Apoio técnico e mercado garantido

A Empresa de Desenvolvimento Agropecuário de Sergipe (Emdagro) tem fornecido assistência técnica por meio de Dias de Campo, entrega de dez mil mudas clonadas das variedades CCN51, CCN10 e PS1319, distribuição de adubos, dez kits de irrigação e acompanhamento em seis Unidades Demonstrativas.

Intercâmbios técnicos e articulação comercial facilitaram a instalação de um posto de compra da Cargill Alimentos, de Ilhéus (BA), em Arauá.
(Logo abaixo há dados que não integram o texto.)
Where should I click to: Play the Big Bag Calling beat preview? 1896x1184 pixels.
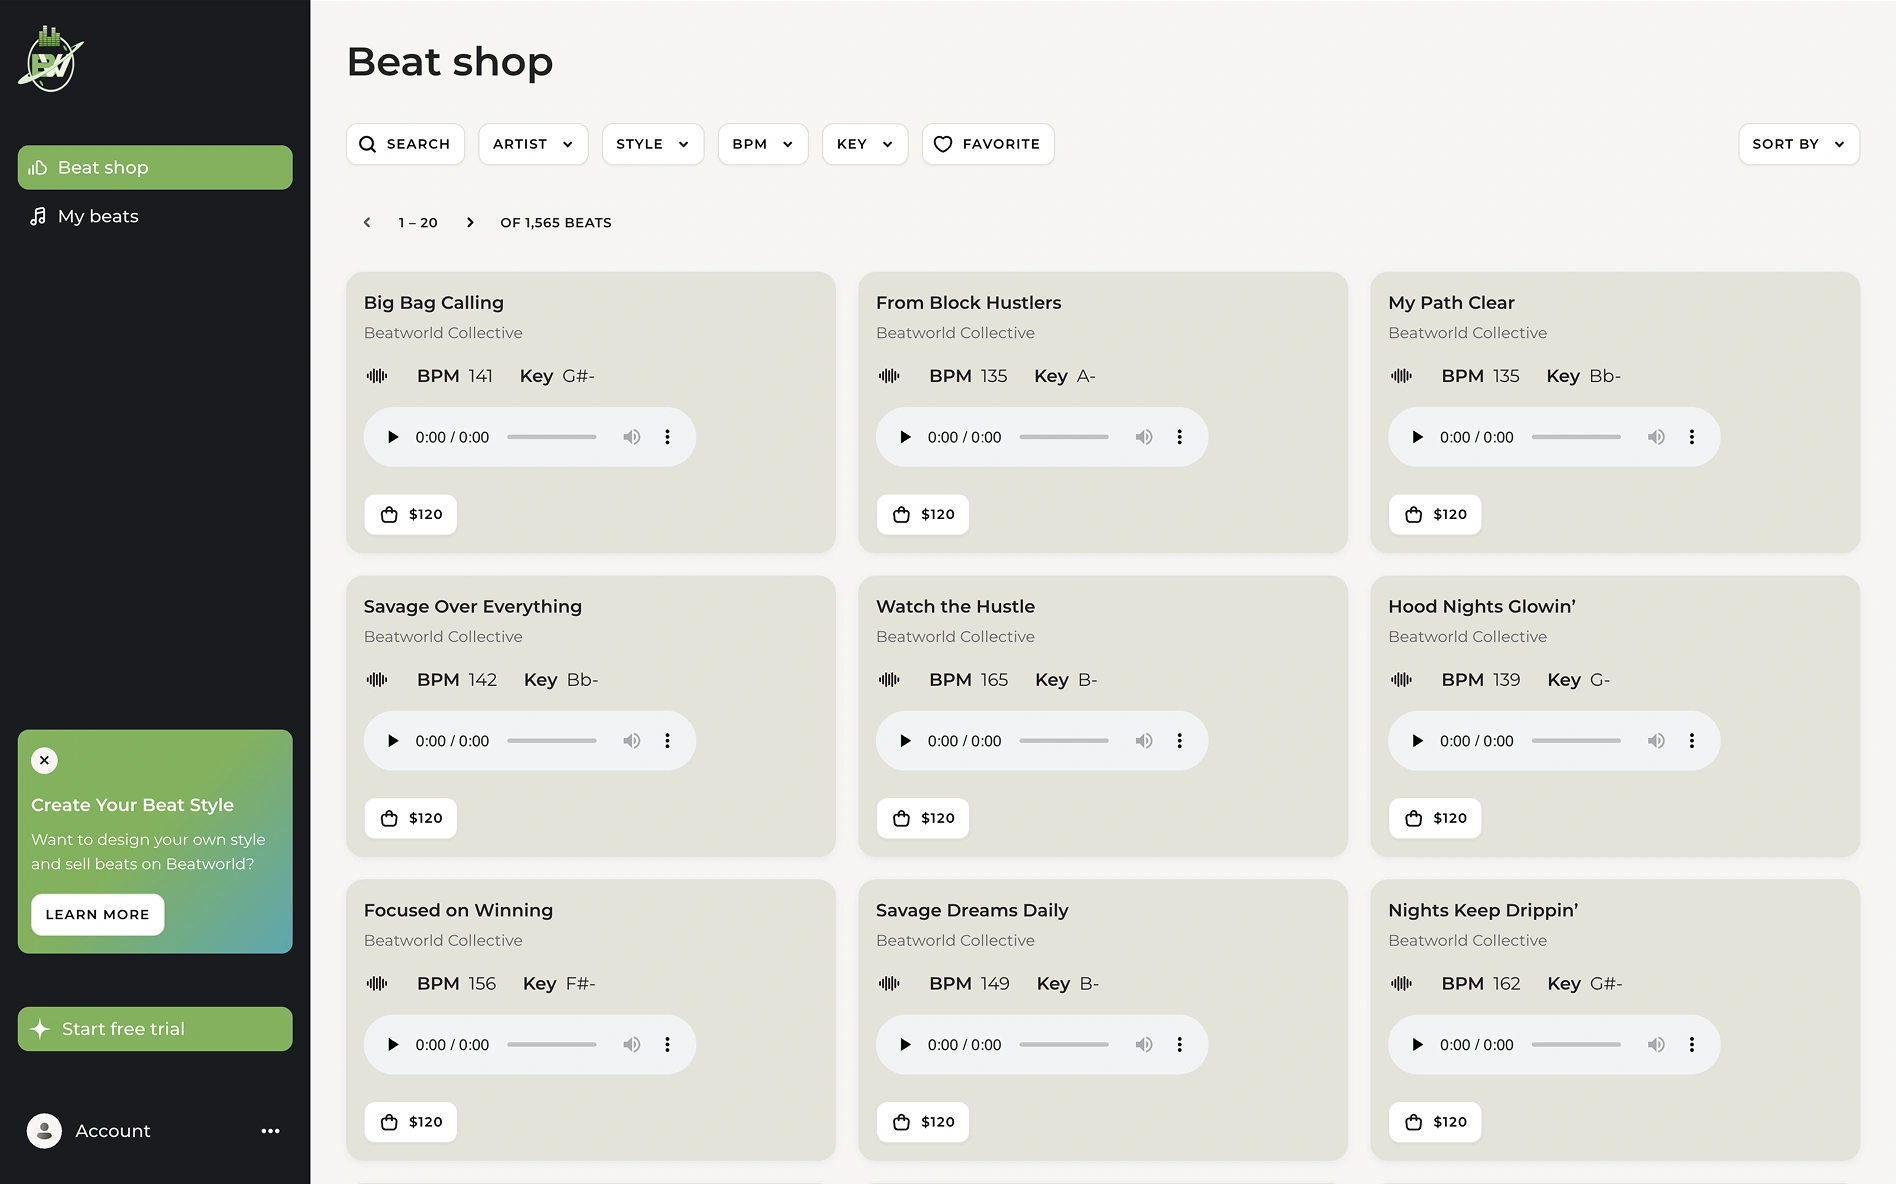(x=393, y=437)
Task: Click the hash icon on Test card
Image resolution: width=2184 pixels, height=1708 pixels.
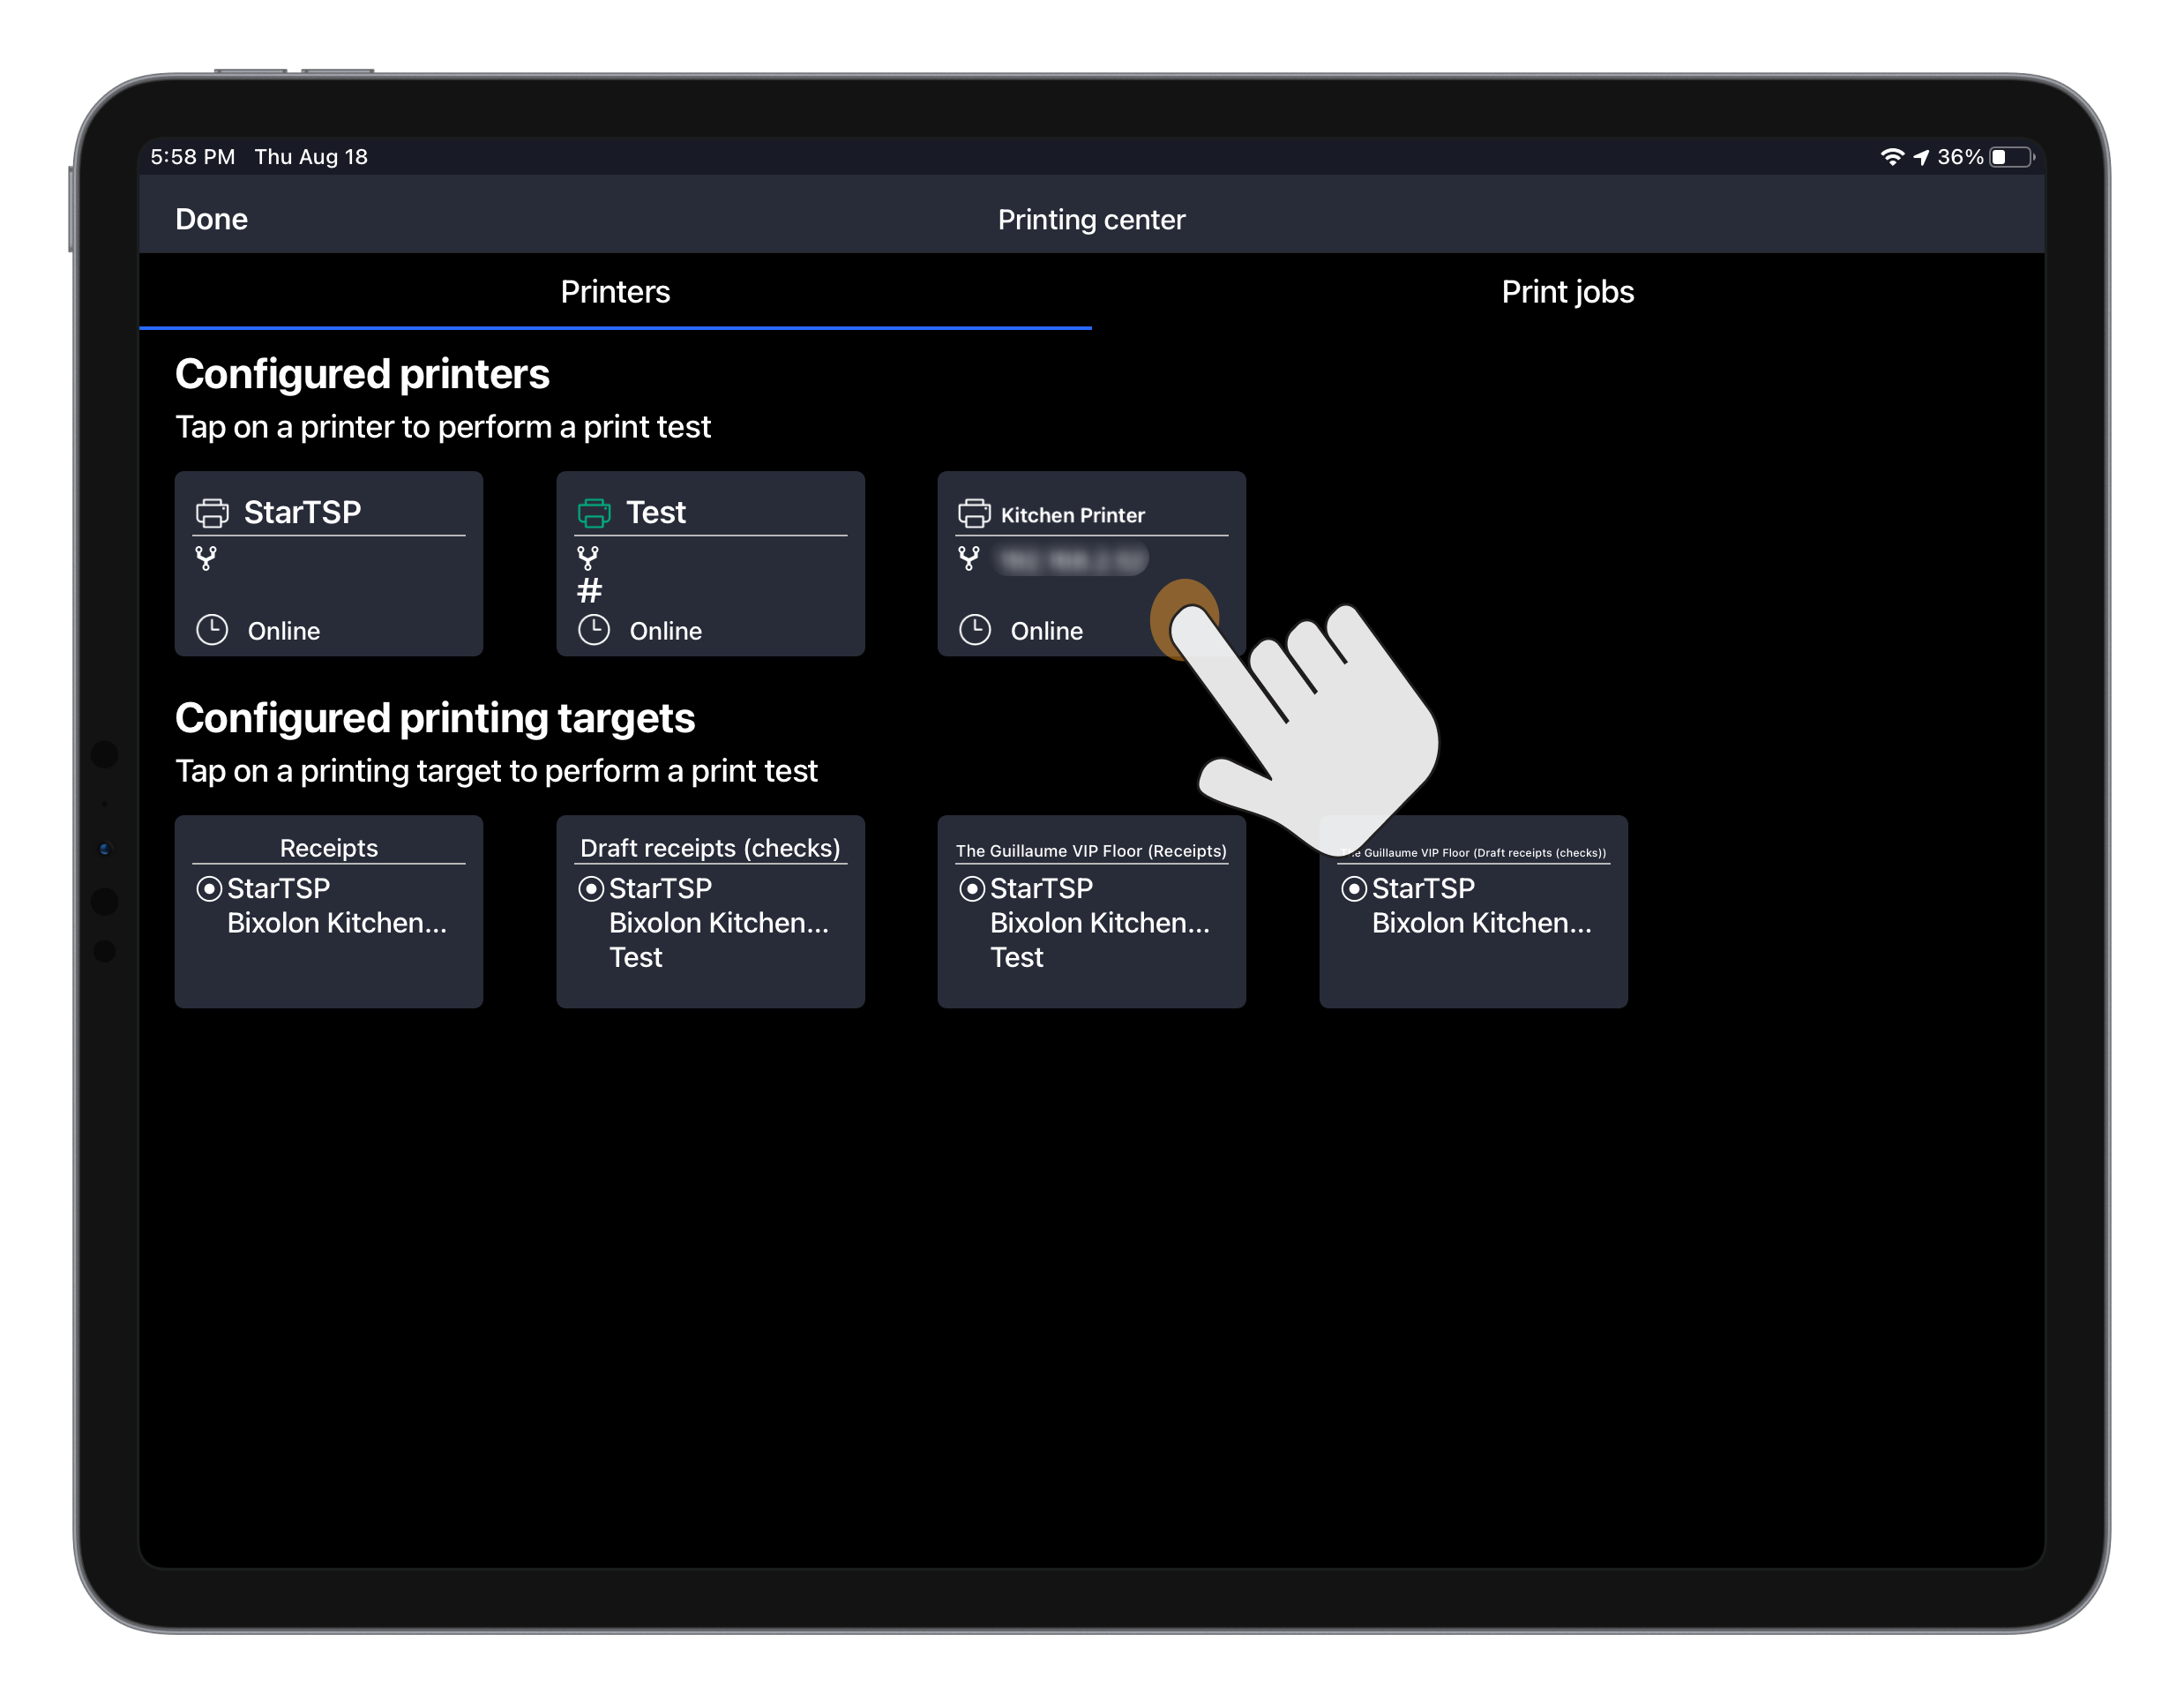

A indústria paga conforme a cotação diária, via Pix, garantindo liquidez ao produtor.

Outro reforço veio com a criação do primeiro viveiro de mudas clonadas de cacau em Sergipe, monitorado por técnico credenciado junto ao Ministério da Agricultura e Pecuária (Mapa), assegurando material genético de qualidade.

Para o diretor de Assistência Técnica, Extensão Rural e Pesquisa da Emdagro, Jean Carlos Nascimento Ferreira, o avanço reflete política pública contínua da Secretaria de Estado da Agricultura, Desenvolvimento Agrário e da Pesca (Seagri), que acompanha o processo do plantio à comercialização.

Com área ampliada, produção em alta e mercado estruturado, o cacau consolida seu espaço na agricultura sergipana.